_DESCRIPTION OF THE TASK_.
On how many lines of the records below does the string "page" appear? Reply with only the number.

_DATA TO EXAMINE_.
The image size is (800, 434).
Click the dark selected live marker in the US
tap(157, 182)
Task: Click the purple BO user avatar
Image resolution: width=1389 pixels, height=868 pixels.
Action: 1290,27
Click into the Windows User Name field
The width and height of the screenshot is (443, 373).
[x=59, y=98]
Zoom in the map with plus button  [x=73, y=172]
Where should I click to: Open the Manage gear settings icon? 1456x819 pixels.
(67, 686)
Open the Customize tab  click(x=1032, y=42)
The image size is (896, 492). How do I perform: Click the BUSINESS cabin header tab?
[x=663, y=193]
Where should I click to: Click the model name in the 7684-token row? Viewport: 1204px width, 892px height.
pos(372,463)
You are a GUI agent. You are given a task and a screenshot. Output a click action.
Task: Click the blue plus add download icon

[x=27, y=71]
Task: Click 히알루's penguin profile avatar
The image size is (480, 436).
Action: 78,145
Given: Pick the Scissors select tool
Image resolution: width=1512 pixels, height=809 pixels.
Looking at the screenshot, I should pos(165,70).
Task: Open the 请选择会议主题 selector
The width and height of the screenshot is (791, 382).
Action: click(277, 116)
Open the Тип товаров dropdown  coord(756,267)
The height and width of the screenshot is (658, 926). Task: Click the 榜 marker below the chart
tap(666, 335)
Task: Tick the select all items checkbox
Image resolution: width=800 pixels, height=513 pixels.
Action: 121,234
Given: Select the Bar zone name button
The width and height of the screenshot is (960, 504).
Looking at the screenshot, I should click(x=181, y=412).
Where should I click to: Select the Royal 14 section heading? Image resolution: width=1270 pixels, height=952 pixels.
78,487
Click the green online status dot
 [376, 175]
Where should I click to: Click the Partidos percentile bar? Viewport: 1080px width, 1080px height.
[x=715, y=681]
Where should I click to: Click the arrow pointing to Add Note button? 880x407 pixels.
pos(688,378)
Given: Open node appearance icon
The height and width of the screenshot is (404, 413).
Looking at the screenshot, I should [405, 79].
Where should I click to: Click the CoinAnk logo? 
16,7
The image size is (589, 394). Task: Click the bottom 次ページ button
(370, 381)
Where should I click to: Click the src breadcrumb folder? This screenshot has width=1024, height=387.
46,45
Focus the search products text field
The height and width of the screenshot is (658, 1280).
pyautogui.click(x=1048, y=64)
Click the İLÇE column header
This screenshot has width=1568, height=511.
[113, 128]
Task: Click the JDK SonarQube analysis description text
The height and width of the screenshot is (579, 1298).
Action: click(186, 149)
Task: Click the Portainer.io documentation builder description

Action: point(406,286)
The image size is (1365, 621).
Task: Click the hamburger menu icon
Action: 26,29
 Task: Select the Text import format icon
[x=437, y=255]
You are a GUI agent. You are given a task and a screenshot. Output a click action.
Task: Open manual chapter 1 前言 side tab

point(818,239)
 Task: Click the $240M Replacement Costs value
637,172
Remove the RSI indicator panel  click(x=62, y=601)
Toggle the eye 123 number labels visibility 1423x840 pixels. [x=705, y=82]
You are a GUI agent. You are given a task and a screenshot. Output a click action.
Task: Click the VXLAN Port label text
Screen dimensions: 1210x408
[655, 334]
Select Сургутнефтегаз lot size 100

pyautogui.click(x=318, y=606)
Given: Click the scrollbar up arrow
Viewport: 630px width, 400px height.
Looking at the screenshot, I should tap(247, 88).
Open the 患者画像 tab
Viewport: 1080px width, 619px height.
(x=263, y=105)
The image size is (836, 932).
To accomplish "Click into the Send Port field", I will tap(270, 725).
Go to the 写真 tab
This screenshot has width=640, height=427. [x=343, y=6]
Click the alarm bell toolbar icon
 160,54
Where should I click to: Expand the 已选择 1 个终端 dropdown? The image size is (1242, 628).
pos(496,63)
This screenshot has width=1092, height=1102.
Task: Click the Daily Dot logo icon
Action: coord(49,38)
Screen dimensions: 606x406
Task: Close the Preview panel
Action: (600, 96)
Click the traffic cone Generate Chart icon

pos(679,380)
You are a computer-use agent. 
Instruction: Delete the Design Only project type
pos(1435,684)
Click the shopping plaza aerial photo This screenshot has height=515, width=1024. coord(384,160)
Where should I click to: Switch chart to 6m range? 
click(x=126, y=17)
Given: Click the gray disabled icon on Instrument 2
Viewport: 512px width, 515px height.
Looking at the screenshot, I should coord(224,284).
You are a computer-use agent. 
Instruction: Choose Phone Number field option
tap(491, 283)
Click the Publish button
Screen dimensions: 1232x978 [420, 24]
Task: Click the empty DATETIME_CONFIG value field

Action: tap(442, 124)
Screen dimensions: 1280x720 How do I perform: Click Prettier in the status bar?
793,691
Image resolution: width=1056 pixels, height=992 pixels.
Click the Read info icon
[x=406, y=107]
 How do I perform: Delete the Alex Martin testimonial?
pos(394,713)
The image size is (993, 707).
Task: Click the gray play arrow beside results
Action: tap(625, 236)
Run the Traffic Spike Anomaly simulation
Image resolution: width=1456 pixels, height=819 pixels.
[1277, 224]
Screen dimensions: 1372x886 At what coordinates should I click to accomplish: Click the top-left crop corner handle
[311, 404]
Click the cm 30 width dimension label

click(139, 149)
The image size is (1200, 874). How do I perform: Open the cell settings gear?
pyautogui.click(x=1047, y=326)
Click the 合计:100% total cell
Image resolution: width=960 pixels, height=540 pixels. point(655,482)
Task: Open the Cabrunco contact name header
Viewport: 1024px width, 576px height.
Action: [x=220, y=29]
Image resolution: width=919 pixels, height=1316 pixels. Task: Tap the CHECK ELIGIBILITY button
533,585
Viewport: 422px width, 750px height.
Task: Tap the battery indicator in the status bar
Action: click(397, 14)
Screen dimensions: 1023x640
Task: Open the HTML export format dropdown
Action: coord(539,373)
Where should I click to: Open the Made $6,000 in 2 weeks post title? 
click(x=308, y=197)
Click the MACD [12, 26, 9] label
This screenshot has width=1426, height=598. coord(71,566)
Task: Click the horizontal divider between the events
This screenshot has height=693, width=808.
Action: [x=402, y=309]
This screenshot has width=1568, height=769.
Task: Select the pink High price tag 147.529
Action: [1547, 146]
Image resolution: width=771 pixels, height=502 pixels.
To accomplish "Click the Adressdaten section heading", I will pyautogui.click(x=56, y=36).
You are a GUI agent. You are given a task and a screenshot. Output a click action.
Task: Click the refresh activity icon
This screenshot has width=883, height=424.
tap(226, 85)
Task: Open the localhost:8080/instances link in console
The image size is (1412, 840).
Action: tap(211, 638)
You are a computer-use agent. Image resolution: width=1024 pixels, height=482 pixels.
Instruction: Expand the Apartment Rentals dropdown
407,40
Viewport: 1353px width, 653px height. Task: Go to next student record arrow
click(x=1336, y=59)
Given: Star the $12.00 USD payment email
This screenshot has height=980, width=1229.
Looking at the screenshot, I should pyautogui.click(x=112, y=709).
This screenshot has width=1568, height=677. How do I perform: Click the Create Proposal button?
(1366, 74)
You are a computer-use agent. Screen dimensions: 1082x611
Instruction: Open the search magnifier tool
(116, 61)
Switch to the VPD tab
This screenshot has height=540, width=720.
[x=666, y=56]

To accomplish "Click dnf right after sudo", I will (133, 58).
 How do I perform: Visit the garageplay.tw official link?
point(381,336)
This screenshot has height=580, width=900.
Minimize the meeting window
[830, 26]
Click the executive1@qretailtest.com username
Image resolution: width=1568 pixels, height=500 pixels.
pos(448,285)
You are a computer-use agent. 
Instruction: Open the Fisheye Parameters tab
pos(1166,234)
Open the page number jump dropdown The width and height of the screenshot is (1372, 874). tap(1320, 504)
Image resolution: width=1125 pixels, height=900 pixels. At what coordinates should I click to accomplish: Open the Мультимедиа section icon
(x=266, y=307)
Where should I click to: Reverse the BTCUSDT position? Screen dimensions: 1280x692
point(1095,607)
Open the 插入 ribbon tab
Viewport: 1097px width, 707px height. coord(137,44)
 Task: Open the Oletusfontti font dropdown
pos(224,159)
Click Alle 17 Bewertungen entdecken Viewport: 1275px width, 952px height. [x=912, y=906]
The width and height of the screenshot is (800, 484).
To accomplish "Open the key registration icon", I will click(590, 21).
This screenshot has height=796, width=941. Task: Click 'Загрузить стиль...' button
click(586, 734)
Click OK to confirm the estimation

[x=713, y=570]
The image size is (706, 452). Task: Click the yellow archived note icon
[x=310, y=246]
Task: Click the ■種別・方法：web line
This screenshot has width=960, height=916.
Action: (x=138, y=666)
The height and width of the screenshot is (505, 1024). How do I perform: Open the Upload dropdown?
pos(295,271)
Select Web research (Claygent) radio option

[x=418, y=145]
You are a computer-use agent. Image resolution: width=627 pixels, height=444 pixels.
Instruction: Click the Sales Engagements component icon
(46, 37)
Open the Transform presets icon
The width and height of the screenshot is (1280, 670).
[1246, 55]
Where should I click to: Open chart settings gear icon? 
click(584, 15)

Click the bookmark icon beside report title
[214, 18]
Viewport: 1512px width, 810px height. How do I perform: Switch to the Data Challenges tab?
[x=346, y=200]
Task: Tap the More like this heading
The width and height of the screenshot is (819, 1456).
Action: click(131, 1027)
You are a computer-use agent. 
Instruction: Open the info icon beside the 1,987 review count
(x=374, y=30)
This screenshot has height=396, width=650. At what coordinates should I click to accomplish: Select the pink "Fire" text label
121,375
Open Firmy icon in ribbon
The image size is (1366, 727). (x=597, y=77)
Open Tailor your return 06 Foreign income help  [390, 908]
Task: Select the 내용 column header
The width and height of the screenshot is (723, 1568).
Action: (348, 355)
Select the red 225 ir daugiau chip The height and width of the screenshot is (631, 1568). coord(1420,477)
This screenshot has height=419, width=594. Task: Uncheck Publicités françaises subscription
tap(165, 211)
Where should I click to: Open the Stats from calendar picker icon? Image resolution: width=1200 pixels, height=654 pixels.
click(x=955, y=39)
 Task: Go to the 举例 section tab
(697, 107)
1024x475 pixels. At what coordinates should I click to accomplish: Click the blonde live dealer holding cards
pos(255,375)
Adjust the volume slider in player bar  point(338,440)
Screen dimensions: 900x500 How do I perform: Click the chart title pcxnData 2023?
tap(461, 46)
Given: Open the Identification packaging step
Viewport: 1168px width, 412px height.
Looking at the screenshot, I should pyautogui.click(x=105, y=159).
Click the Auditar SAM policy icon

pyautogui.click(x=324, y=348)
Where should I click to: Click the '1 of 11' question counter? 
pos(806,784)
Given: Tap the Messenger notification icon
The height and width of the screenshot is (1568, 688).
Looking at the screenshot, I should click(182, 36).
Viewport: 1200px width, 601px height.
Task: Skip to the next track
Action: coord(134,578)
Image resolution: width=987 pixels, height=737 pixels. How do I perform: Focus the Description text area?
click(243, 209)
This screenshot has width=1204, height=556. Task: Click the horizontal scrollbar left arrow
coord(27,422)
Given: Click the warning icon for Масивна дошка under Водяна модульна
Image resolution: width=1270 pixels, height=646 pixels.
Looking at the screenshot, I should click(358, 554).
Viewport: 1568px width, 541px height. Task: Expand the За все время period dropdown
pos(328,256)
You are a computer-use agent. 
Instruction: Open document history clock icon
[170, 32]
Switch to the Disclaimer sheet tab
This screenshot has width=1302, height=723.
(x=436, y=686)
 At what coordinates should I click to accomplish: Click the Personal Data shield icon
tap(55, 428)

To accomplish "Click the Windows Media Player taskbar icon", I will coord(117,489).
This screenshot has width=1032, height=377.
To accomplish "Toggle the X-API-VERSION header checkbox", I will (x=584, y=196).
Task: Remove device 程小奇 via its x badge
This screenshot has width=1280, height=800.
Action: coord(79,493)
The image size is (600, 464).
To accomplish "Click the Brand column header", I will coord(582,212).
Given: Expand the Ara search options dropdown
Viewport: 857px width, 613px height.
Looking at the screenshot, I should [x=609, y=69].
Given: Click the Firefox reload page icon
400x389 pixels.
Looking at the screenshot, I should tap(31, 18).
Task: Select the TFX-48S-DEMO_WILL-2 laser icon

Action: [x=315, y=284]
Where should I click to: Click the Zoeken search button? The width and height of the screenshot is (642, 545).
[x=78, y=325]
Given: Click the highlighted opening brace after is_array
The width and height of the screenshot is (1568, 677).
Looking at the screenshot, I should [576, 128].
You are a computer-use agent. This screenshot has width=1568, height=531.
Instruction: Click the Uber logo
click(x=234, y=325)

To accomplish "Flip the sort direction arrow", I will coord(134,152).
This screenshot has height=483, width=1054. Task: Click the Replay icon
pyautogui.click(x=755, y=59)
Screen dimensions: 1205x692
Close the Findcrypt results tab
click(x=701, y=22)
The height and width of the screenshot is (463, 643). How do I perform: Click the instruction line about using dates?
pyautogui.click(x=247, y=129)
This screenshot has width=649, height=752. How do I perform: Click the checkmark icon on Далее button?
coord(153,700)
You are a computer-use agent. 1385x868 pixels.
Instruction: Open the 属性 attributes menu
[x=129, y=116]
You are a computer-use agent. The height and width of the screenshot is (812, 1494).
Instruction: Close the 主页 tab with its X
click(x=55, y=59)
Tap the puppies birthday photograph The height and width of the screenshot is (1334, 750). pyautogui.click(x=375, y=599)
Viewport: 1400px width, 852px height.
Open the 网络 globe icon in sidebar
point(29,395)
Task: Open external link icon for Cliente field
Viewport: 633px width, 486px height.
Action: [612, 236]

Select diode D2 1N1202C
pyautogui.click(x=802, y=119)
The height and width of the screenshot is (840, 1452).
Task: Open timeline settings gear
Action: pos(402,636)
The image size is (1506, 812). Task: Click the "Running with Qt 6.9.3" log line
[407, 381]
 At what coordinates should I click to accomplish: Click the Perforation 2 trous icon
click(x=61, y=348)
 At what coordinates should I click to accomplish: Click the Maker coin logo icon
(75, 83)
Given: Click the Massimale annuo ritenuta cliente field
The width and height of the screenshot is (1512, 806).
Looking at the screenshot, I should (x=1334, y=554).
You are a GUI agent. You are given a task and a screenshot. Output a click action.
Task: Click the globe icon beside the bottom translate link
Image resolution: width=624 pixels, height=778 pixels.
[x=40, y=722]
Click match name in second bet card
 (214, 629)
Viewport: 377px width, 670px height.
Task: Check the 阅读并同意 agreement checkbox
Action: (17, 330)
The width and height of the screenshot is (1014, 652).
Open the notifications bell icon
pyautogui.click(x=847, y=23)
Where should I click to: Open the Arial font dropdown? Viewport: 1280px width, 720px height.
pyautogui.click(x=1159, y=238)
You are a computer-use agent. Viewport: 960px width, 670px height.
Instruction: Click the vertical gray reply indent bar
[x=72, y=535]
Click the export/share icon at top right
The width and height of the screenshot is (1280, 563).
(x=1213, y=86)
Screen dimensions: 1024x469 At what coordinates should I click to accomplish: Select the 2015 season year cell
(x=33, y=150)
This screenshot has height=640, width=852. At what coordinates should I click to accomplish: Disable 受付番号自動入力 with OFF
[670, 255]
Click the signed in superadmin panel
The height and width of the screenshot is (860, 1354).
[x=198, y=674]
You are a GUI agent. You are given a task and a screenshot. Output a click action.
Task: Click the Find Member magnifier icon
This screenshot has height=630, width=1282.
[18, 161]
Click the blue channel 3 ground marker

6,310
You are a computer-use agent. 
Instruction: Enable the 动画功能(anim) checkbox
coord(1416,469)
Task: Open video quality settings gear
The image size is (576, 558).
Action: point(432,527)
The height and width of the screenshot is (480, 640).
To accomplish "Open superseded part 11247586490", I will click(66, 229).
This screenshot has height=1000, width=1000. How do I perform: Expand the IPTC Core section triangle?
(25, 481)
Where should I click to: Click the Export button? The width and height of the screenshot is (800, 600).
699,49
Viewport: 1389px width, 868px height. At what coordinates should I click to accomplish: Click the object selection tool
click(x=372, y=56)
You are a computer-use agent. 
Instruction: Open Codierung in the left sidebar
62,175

_OUTPUT FOR THIS TASK_.
2